The problem ▸ The word "nous" marks the lines to keep; find each one in the data and copy it.

___ Data for this exercise ___

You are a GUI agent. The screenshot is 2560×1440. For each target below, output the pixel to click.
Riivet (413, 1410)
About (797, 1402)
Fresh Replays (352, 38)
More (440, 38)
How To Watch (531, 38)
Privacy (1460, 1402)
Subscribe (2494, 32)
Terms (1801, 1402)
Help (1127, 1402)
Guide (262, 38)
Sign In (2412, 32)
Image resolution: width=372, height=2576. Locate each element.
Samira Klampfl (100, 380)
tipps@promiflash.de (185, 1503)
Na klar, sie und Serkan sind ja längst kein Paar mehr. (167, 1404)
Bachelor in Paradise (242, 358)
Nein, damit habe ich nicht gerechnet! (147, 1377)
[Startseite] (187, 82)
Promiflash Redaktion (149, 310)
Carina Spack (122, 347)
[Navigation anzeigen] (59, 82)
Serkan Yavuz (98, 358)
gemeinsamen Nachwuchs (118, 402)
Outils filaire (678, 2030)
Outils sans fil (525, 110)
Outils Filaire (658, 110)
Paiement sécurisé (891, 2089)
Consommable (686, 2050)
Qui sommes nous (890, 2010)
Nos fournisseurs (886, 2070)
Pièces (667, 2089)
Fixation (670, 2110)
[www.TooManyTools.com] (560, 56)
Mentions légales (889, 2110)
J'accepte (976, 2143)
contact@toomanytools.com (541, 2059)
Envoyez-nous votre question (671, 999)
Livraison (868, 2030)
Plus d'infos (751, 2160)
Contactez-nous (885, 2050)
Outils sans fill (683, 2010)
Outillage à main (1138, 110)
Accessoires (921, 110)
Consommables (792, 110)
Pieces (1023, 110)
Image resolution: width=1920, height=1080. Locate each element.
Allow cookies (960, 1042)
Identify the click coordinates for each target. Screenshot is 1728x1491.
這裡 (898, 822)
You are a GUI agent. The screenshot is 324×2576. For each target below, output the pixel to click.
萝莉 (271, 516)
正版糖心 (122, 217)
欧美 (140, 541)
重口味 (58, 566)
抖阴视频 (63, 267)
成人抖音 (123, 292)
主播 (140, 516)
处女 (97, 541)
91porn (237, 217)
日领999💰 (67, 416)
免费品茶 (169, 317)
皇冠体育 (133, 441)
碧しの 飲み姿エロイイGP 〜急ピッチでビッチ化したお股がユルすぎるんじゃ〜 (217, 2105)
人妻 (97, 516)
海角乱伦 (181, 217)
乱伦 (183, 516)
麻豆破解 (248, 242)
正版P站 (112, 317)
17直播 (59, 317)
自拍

___

Output below ▸
Qui sommes nous (890, 2010)
Envoyez-nous votre question (671, 999)
Contactez-nous (885, 2050)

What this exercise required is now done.